Migration Guide¶
This guide helps you migrate from other experiment tracking solutions to Tracelet.
Migrating from Pure TensorBoard¶
Before (Pure TensorBoard)¶
from torch.utils.tensorboard import SummaryWriter
import torch.nn.functional as F
writer = SummaryWriter(log_dir='runs/experiment_1')
for epoch in range(100):
for batch_idx, (data, target) in enumerate(train_loader):
output = model(data)
loss = F.cross_entropy(output, target)
# Manual TensorBoard logging
writer.add_scalar('Loss/Train', loss.item(),
epoch * len(train_loader) + batch_idx)
if batch_idx % 100 == 0:
writer.add_histogram('Weights/Conv1', model.conv1.weight,
epoch * len(train_loader) + batch_idx)
writer.close()
After (With Tracelet)¶
import tracelet # Add this import
from torch.utils.tensorboard import SummaryWriter
import torch.nn.functional as F
# Add this line - everything else stays the same!
tracelet.start_logging(
exp_name="experiment_1",
project="my_project",
backend="mlflow" # Choose your backend
)
writer = SummaryWriter(log_dir='runs/experiment_1')

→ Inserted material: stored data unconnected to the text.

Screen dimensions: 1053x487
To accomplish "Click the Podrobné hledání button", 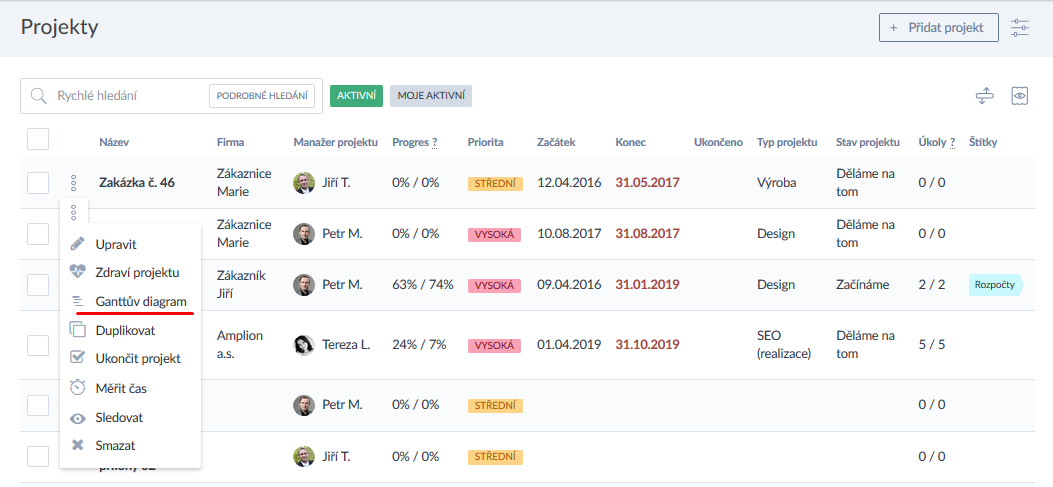I will (262, 96).
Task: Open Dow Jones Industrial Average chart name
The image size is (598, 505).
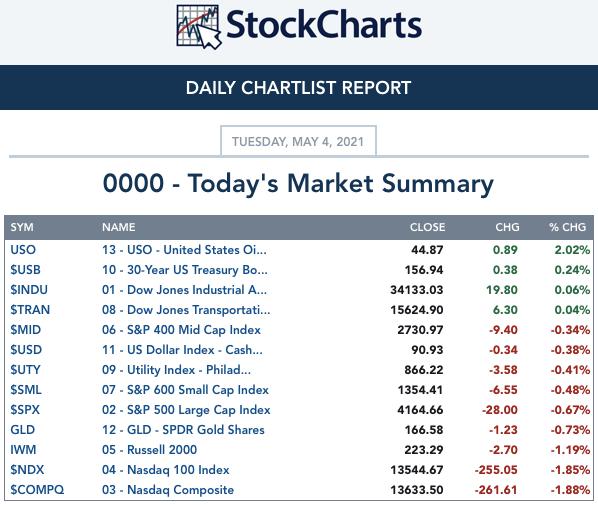Action: tap(184, 290)
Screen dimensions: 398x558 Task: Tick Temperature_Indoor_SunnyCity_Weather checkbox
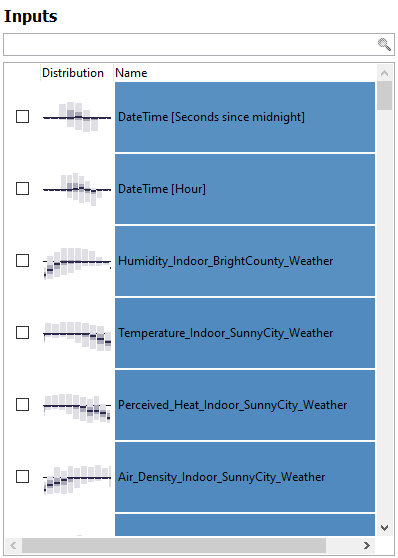22,332
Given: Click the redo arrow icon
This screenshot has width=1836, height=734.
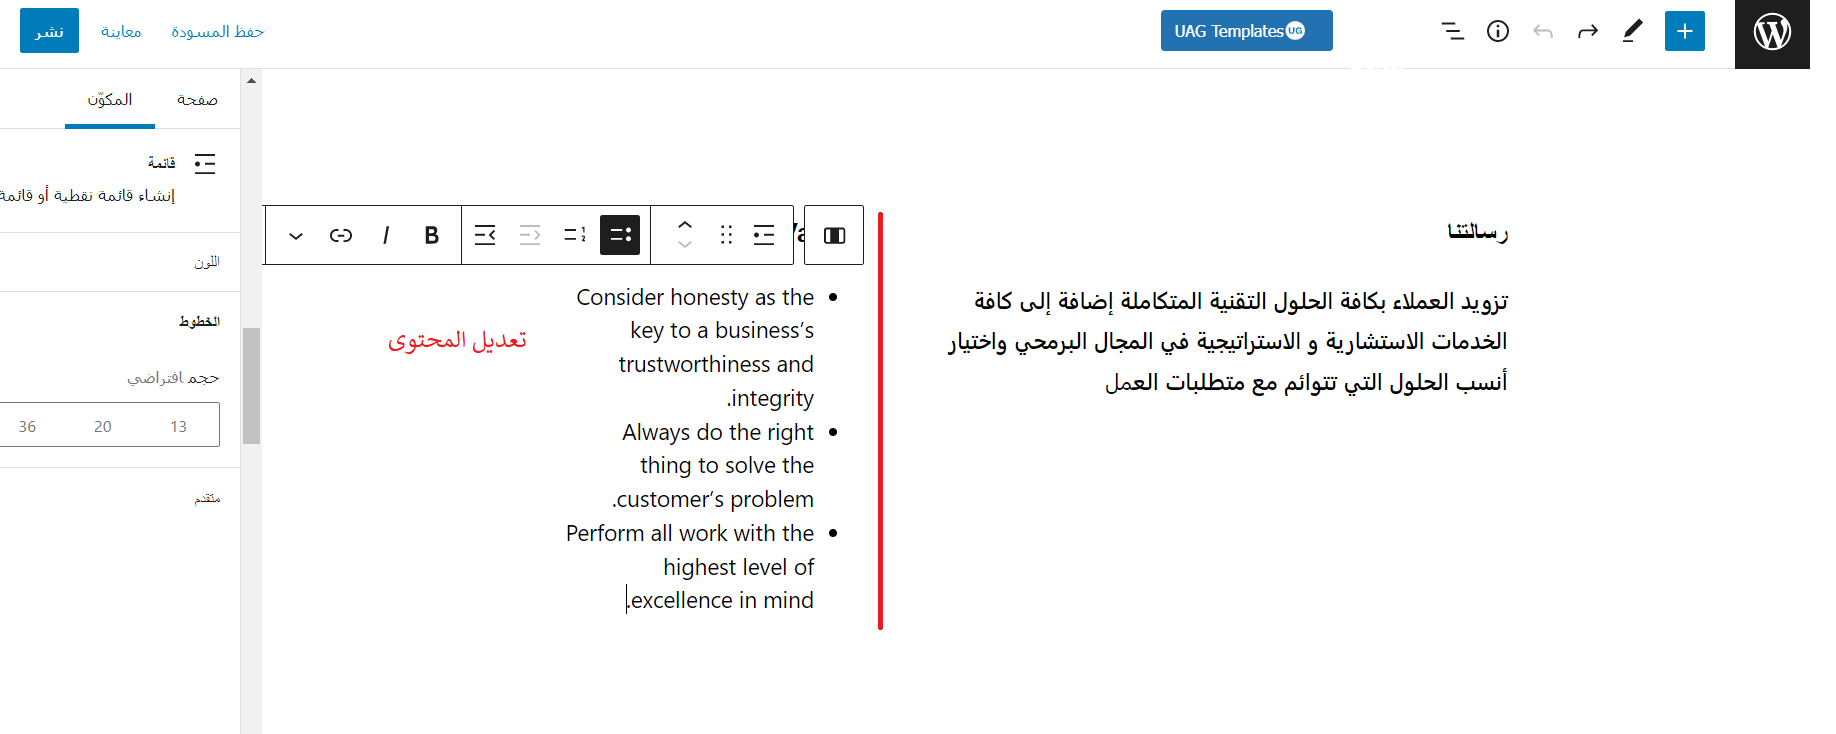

# Same training loop - no changes needed!
for epoch in range(100):
for batch_idx, (data, target) in enumerate(train_loader):
output = model(data)
loss = F.cross_entropy(output, target)
# Same TensorBoard calls - now automatically routed to MLflow!
writer.add_scalar('Loss/Train', loss.item(),
epoch * len(train_loader) + batch_idx)
if batch_idx % 100 == 0:
writer.add_histogram('Weights/Conv1', model.conv1.weight,
epoch * len(train_loader) + batch_idx)
writer.close()
tracelet.stop_logging() # Add this line
Migration effort: Add 2 lines, zero other changes! ✨
Migrating from MLflow¶
Before (Direct MLflow)¶
import mlflow
import mlflow.pytorch
# Manual MLflow setup
mlflow.set_experiment("my_experiment")
with mlflow.start_run():
# Log parameters
mlflow.log_params({
"learning_rate": 0.01,
"batch_size": 32,
"epochs": 100
})
for epoch in range(100):
loss = train_epoch()
accuracy = validate_epoch()
# Manual MLflow logging
mlflow.log_metric("train_loss", loss, step=epoch)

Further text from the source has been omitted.